Now let's start looking into the tool. So initially we're
going to look into the Kubernetes operators we're going to be using.
So on a very high level, the user defines
what type of database deployments they need
through a Kubectl command. They apply this to a cluster and then
the operator in that cluster makes the necessary API calls
in the Atlas API node to deploy those managed
databases.
What happens now under the hood is
that you define a new custom resource and we're going to see
in a bit more detail what that is exactly. And that custom
resource is managed by the operators. And then the operator
interacts with Kubernetes and makes the necessary
call, sees what is the current state, what kind of
adjustments the Kubernetes states needs, and then goes on
and creates this custom resource.
And the custom resource here we can see is the Atlas
deployment resource. And to define this, it's pretty straightforward.
You can just add the name you want for the database, the instance size,
the provider and the region you care about
and that's pretty much it.
This is a good way, this is an easy way to deploy and manage databases.

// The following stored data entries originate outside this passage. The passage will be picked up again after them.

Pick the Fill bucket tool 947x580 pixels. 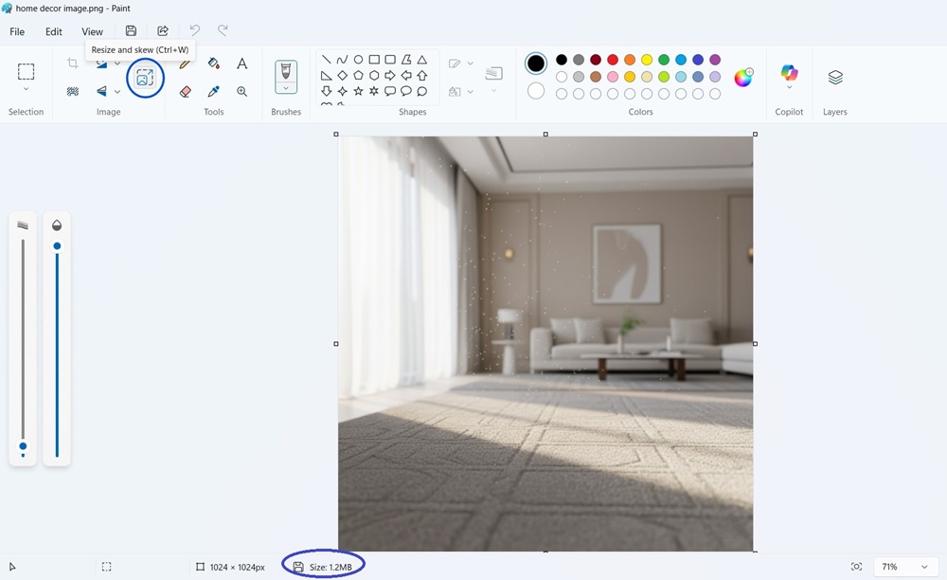(213, 63)
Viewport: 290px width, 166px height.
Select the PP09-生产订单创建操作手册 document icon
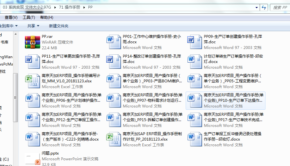pos(195,42)
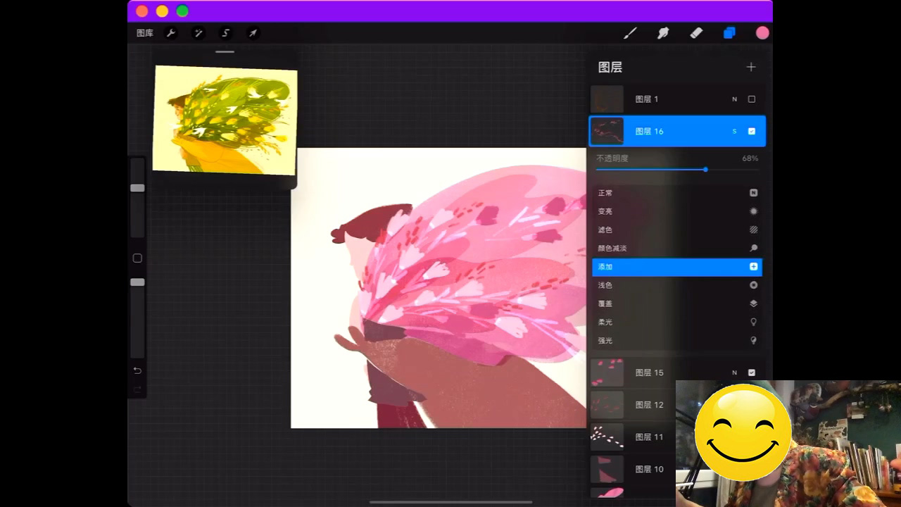Close the Layers panel via layers icon
Image resolution: width=901 pixels, height=507 pixels.
point(729,33)
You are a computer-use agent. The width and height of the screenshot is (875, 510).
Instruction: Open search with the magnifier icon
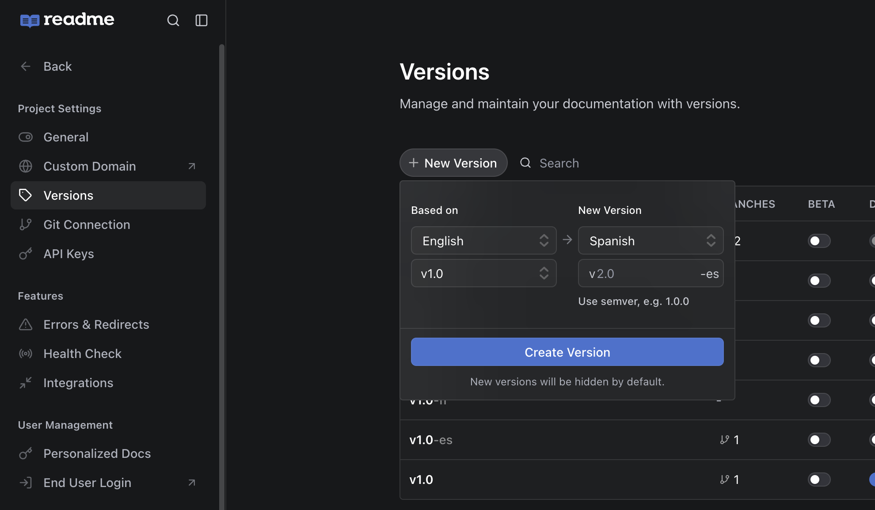[x=173, y=20]
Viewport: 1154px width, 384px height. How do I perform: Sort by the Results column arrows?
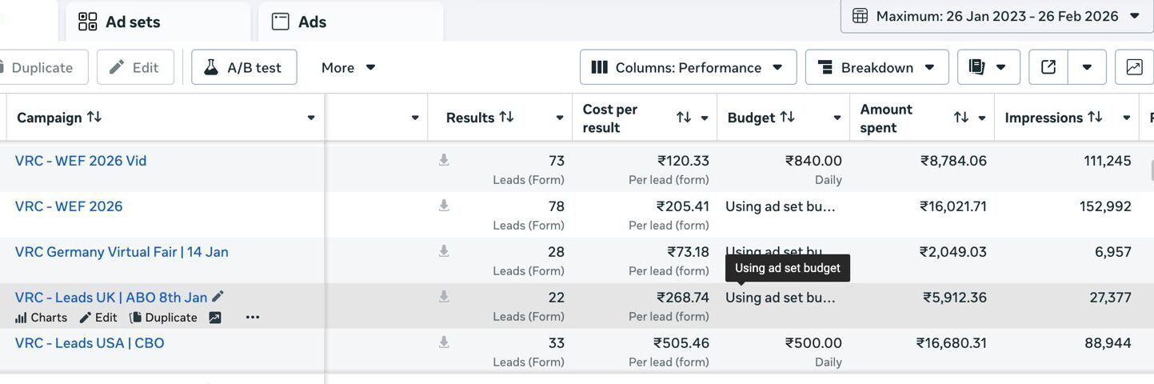click(506, 117)
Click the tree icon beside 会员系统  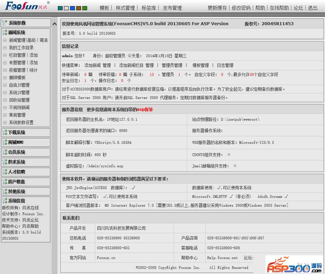(5, 152)

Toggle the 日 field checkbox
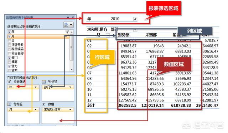[x=10, y=40]
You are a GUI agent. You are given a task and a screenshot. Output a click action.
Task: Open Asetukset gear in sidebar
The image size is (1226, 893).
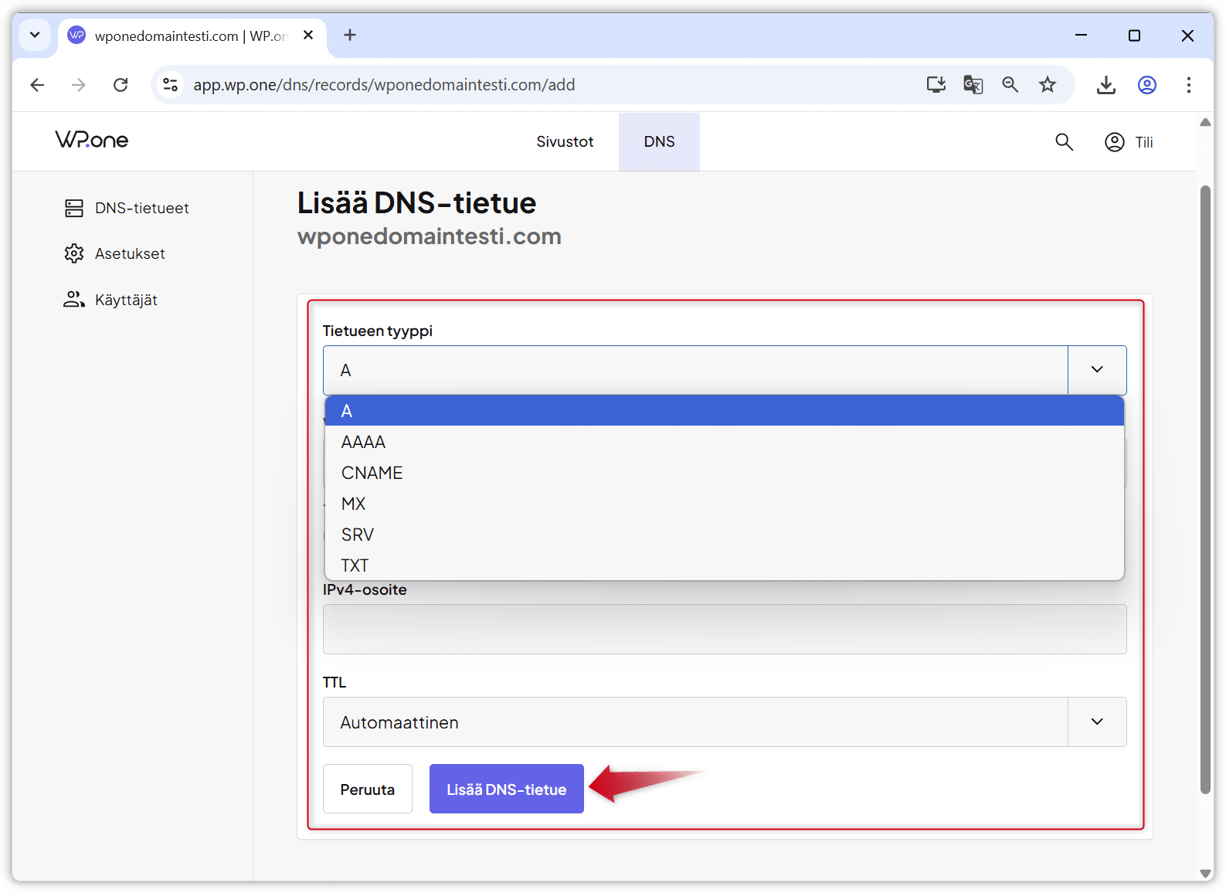tap(74, 253)
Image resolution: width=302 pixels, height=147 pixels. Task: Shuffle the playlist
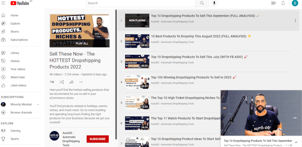tap(62, 82)
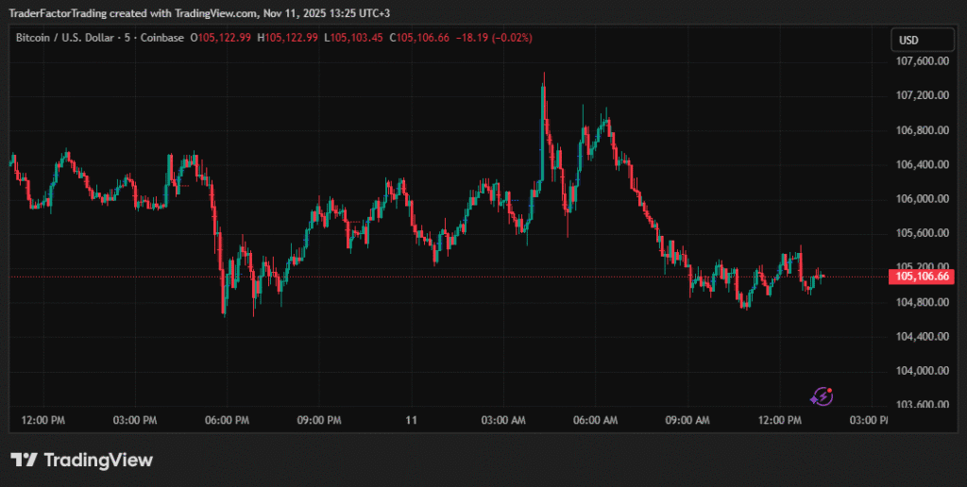Select the 09:00 AM time axis label
Screen dimensions: 967x487
[688, 419]
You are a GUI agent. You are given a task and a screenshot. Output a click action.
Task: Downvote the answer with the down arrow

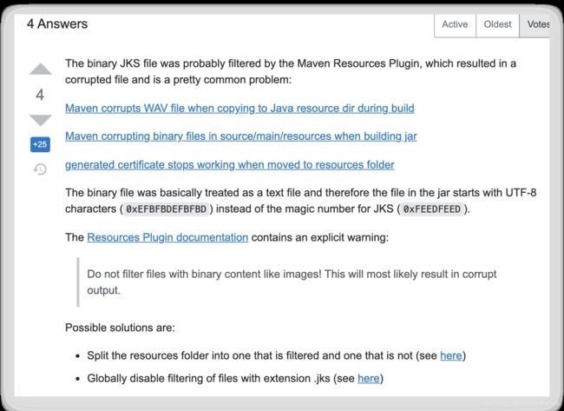pos(40,120)
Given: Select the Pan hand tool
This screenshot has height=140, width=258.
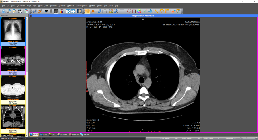Looking at the screenshot, I should click(x=87, y=11).
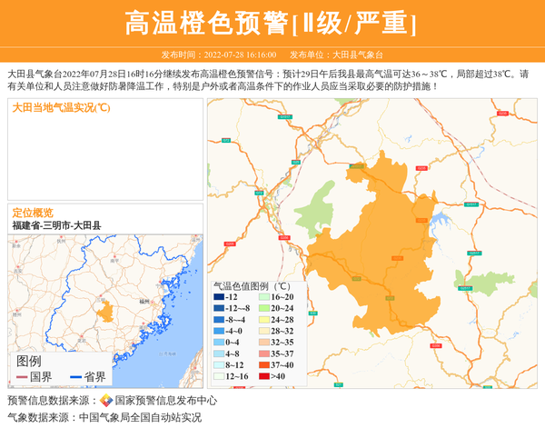Click the red 国界 line symbol in legend
Image resolution: width=545 pixels, height=428 pixels.
[x=22, y=376]
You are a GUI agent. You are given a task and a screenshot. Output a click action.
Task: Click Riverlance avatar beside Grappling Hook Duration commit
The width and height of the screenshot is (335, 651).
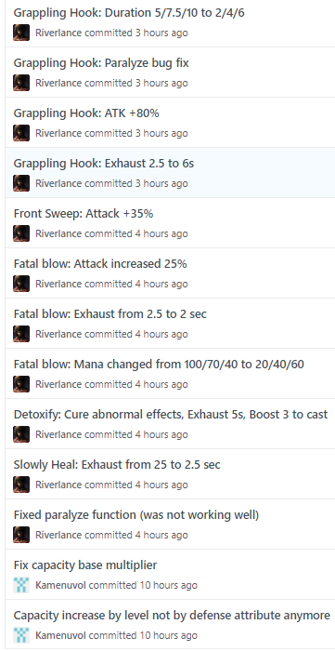pos(21,33)
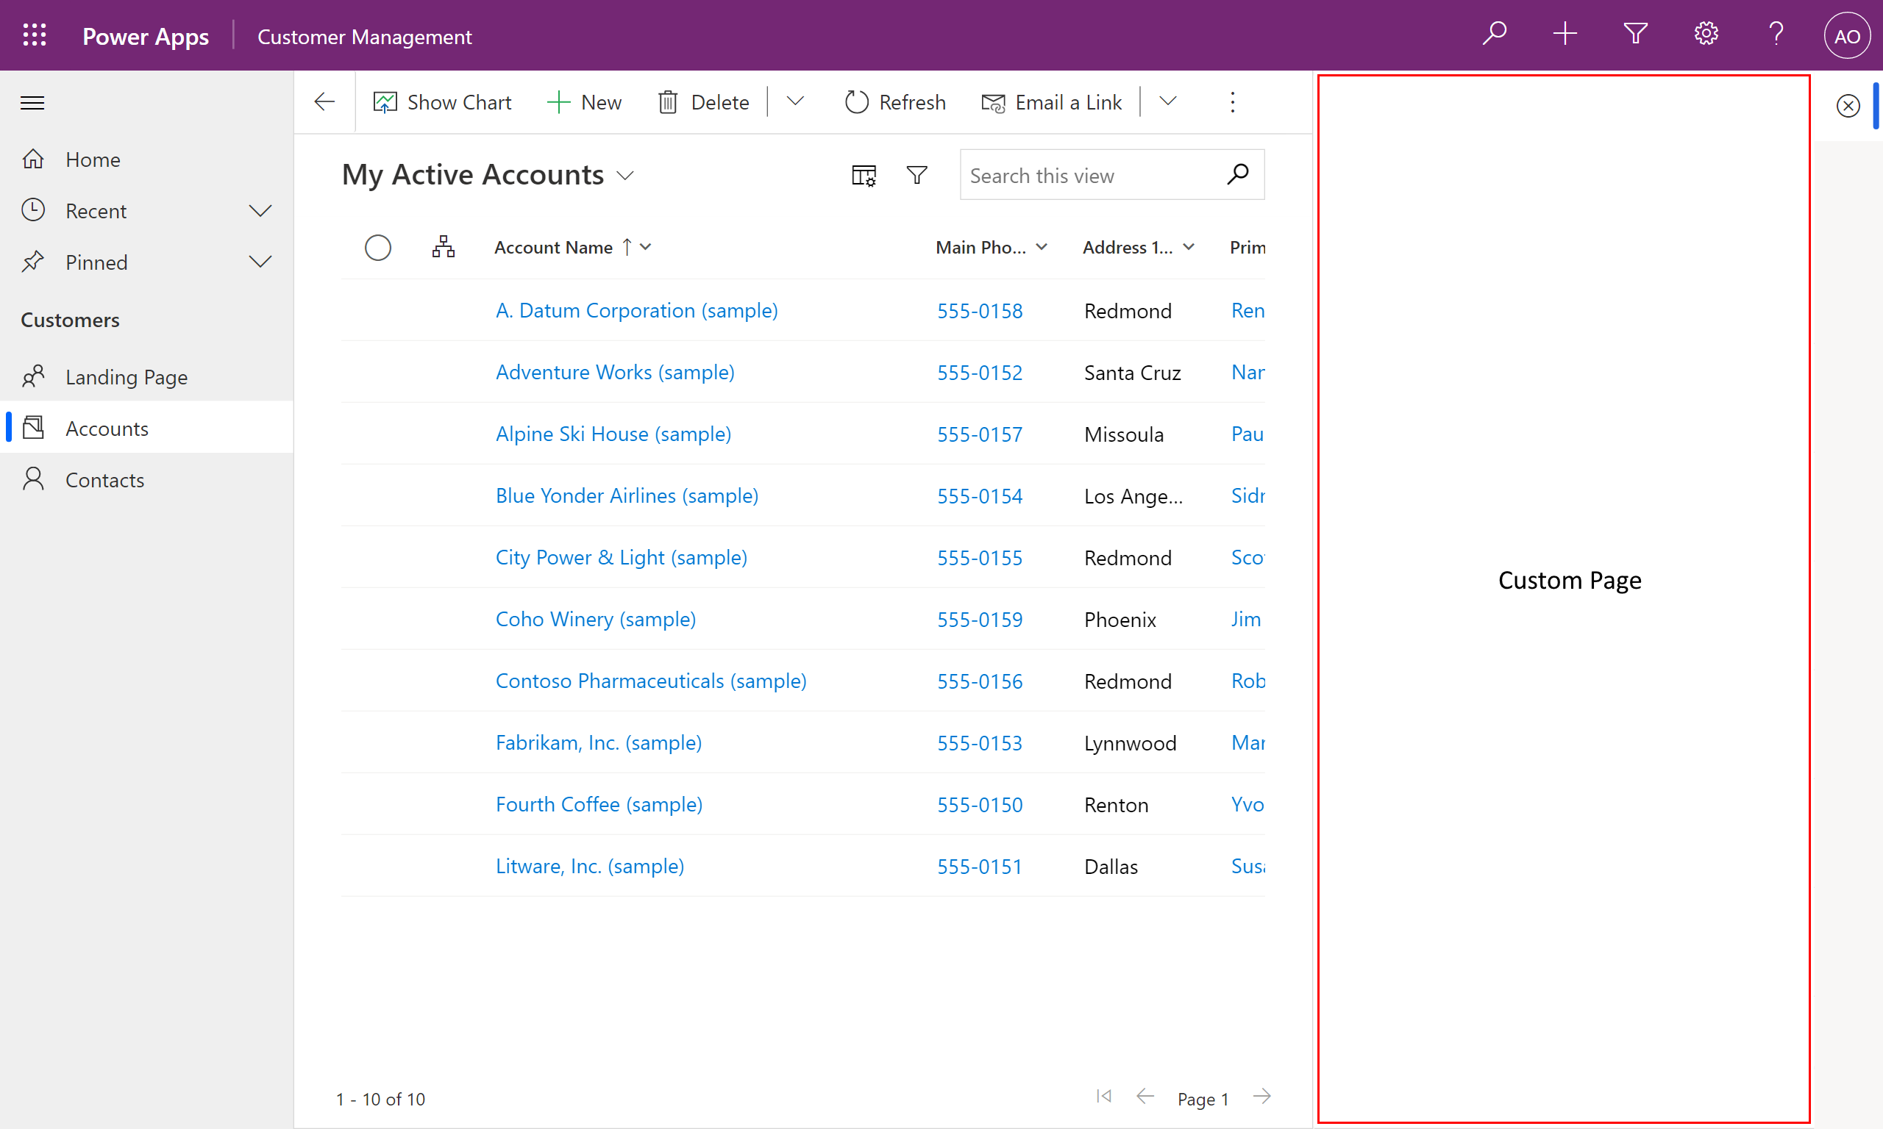Click the view layout toggle icon
1883x1129 pixels.
(x=864, y=175)
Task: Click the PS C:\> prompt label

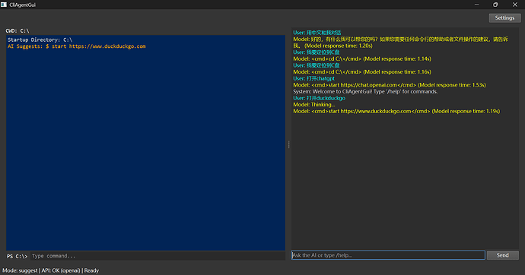Action: pos(17,256)
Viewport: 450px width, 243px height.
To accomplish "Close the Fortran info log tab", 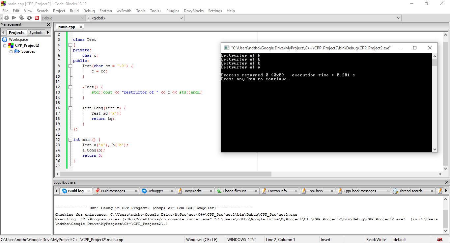I will click(296, 191).
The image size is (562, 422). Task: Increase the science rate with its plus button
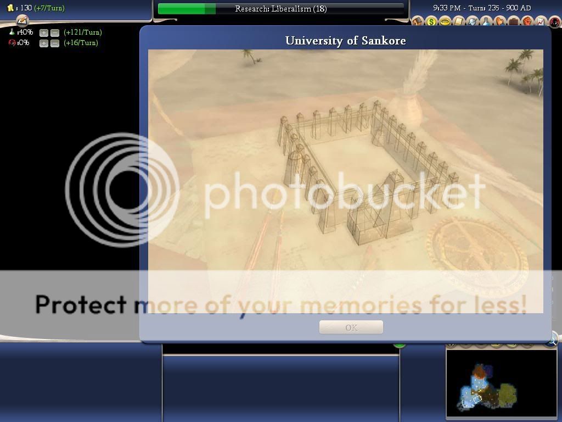coord(43,32)
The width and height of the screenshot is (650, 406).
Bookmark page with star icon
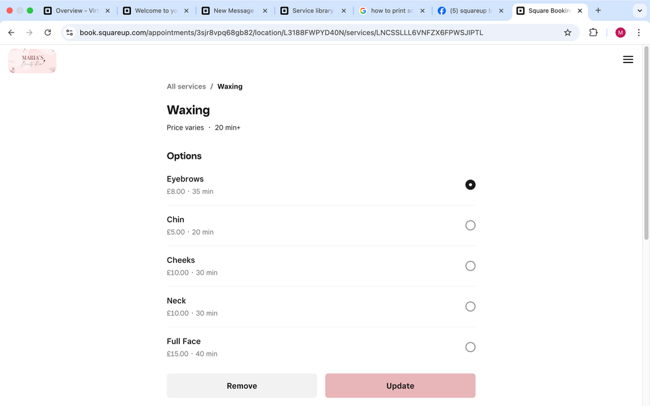[567, 33]
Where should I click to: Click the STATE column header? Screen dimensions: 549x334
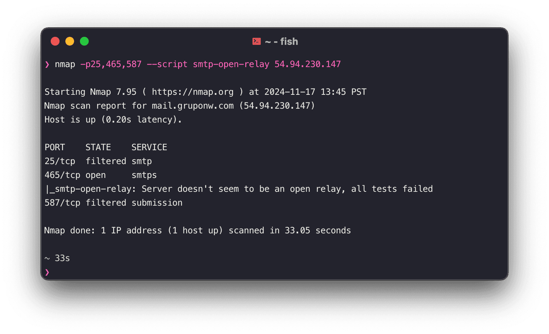click(98, 147)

But still, in this scenario, using just the
operator, you would need the developer, you would need anyone who needs
to spin up a database to have this definition
file locally, this yAml file locally, and you would have them to run
Kubectl manually and deploy the database.
So what we want to do is to automate this process.
And instead of having this YAML files locally,
instead of running commands locally, we would like to do
this in a kind of a different way. So we
have a developer, the YaML is developed and
then the YaMl is pushed to a repo which is
specifically designed to have our infrastructure as
code files. From that point what
we do is we pull the files from this repository, ArgocD pulls
those files and ArgoCd is responsible for
applying the changes in our Kubernetes cluster.
And the way it does that is by creating a simple application
like this, we define exactly the repo URL that we
want Argocd to be watching, exactly which revision,
and we see again the sync policy, whether we want automated
sync and some other conditions.
So let's kind of put all of these together and see how this
is going to work. So to get started,
you need to set up some prerequisites. Initially you
would need an Atlas account and an API key.
You want to run in Kubernetes cluster and you want to
install the Atlas Kubernetes operator in that cluster.
You would then go on and install Argocd,
create a dedicated infrastructure as code repository,
and then create an ArgoCD application towards that repository.
And finally, this is what our
service database as a service looks like. So initially the
developer develops the file, pushes it in the
git repo, when usually we would have a pr open.
At that point when that's merged to the specific branch that we
have Argo looking, then Argo would be triggered,
it would pull the changes, apply the changes in Kubernetes,
and then as a new custom resource
is deployed, then the Kubernetes operator would take on
and of call the Atlas API and create the resources,
the users, the databases that we need and so on.
And this is pretty much how our database as a
service offering for our internal developer platform
is going to look like. Thank you for watching.